» **Your goal**
Wherever "blauw" appears in a line of the listing, that line should be returned.

» **Input data**
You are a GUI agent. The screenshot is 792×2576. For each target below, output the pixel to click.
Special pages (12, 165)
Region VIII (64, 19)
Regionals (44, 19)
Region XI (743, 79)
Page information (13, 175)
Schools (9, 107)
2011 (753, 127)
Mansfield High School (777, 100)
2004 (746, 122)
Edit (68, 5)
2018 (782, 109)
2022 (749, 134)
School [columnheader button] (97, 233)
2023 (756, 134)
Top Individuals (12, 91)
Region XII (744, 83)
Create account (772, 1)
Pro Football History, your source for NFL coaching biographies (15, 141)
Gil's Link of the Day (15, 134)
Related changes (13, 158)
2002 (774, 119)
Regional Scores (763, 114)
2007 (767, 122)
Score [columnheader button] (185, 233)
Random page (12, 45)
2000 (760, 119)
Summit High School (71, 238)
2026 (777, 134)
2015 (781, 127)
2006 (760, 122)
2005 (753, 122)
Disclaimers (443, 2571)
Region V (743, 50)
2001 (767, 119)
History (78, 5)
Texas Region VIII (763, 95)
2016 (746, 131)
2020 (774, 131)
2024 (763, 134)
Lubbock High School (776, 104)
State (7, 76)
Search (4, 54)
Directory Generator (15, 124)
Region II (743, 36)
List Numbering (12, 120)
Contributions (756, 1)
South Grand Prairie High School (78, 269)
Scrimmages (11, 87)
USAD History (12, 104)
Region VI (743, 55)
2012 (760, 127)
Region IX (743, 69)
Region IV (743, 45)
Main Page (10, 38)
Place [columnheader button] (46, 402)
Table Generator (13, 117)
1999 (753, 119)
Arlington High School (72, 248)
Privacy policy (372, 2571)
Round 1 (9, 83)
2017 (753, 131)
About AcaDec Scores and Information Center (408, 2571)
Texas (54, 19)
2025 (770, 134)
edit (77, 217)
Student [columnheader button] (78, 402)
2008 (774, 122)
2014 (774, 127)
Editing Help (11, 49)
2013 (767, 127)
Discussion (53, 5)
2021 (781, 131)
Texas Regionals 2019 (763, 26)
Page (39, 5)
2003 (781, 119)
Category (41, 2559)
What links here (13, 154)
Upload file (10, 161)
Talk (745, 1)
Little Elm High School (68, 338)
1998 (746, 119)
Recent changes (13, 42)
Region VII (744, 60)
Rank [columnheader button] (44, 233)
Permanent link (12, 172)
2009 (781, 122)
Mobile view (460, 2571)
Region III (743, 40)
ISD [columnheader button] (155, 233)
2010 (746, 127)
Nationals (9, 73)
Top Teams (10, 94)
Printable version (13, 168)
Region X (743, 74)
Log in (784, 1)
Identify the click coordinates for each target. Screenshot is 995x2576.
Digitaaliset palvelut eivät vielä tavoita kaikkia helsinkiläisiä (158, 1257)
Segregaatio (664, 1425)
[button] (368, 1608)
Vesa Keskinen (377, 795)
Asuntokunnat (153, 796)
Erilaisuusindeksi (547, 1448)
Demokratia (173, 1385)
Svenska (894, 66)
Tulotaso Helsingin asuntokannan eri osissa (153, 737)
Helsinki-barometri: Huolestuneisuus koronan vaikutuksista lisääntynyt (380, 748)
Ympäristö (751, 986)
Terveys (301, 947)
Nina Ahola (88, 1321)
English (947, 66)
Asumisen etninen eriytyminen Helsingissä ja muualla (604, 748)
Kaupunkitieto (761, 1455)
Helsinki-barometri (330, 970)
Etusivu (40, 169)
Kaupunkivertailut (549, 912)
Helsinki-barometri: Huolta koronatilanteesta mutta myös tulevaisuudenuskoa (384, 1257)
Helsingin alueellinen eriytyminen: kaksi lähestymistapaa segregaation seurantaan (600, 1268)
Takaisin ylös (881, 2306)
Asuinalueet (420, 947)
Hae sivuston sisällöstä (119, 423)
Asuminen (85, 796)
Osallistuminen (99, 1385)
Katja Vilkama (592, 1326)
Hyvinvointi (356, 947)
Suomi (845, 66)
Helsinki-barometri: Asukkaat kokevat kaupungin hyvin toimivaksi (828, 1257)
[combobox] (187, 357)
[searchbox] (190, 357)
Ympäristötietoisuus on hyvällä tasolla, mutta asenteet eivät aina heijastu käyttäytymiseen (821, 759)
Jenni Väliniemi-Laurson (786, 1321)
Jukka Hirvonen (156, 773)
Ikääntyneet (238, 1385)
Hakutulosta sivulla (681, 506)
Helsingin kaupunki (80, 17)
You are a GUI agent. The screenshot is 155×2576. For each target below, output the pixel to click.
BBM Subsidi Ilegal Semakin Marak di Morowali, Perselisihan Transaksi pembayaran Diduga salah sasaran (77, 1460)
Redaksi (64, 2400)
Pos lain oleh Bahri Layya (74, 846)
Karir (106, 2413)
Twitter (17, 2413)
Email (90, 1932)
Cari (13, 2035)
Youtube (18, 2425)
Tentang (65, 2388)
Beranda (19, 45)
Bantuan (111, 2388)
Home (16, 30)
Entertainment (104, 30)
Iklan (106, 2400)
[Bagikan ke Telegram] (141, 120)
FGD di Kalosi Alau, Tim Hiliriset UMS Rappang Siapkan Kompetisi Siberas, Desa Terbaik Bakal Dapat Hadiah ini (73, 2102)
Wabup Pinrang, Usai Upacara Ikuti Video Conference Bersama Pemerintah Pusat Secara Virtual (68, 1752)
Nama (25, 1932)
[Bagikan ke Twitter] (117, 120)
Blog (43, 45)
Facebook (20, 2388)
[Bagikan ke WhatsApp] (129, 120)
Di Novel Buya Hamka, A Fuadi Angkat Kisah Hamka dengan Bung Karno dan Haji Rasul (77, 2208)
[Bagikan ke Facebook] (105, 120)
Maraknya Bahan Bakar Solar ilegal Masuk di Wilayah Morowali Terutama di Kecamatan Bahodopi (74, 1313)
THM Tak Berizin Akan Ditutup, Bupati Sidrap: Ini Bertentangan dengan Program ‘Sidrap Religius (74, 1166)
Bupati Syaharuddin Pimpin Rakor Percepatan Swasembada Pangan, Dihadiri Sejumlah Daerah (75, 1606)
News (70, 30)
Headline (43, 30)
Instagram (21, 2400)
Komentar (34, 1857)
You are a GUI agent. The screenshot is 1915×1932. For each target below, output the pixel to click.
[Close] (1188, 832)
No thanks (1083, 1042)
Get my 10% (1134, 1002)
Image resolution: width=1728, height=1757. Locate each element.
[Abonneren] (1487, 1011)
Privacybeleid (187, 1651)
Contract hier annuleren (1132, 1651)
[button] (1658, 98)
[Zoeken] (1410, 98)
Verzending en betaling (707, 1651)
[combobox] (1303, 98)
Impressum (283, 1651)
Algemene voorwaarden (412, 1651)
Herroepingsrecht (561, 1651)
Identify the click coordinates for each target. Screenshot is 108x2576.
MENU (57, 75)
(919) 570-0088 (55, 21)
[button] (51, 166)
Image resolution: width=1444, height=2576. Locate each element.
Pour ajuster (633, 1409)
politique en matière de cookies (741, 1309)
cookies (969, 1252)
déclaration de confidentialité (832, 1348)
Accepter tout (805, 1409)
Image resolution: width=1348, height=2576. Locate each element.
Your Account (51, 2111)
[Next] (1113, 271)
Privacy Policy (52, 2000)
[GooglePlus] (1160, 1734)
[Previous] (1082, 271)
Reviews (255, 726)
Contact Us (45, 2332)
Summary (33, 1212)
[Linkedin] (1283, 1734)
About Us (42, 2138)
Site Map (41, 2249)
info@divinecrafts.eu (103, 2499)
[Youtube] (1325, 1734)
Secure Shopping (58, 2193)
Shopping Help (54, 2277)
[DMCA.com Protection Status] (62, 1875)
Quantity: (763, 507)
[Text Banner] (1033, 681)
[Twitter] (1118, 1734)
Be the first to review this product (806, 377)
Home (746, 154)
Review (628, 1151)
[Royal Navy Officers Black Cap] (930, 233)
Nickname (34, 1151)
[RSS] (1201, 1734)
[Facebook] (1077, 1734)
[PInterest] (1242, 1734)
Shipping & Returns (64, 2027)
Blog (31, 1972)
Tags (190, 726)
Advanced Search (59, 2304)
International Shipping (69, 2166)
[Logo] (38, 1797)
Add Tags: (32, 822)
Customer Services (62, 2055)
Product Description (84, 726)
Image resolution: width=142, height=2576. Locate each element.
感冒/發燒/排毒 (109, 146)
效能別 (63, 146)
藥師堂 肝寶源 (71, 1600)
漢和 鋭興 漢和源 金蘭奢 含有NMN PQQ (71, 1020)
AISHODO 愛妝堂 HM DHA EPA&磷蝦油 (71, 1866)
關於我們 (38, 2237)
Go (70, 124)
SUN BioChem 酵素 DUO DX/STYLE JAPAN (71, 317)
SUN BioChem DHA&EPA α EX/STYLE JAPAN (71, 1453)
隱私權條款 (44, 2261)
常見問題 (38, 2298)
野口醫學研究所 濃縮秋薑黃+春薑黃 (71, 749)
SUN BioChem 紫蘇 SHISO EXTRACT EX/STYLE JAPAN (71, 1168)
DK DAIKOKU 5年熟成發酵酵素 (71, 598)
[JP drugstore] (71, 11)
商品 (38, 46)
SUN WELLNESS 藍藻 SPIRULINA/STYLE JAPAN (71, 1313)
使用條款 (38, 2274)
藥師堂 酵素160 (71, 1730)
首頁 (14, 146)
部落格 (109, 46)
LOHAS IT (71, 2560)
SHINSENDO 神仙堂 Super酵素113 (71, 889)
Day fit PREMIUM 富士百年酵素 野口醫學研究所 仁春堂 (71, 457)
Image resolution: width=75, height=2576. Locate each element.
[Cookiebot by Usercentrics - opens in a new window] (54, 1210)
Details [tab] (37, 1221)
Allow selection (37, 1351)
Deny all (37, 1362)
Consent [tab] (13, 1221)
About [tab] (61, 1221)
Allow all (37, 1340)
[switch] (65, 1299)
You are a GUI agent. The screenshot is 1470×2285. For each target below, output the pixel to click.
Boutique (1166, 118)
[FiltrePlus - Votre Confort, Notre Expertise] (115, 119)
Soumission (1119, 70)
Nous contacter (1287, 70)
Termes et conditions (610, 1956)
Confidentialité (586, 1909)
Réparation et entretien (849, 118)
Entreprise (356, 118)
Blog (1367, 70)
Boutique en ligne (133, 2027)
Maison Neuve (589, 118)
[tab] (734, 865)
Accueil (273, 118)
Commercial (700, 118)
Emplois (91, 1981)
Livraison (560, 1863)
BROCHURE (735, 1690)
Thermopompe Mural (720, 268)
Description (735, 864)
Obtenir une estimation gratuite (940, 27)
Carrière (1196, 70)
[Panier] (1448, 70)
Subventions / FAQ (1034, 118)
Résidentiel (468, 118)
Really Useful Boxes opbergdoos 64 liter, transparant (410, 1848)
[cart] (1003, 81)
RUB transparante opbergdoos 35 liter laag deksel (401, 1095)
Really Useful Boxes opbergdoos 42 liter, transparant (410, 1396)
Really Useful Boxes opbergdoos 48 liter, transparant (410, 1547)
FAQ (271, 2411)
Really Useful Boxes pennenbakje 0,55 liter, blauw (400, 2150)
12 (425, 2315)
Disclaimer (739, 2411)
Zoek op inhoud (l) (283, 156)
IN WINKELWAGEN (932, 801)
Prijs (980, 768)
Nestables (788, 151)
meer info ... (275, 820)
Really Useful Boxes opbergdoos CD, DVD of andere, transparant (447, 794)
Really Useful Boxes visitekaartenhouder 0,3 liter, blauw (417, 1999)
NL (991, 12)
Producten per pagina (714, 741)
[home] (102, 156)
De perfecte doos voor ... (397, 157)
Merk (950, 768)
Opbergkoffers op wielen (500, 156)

» **Answer section**
Really Useful Boxes pennenbakje 0,55 liter, blauw (400, 2150)
Really Useful Boxes visitekaartenhouder 0,3 liter, blauw (417, 1999)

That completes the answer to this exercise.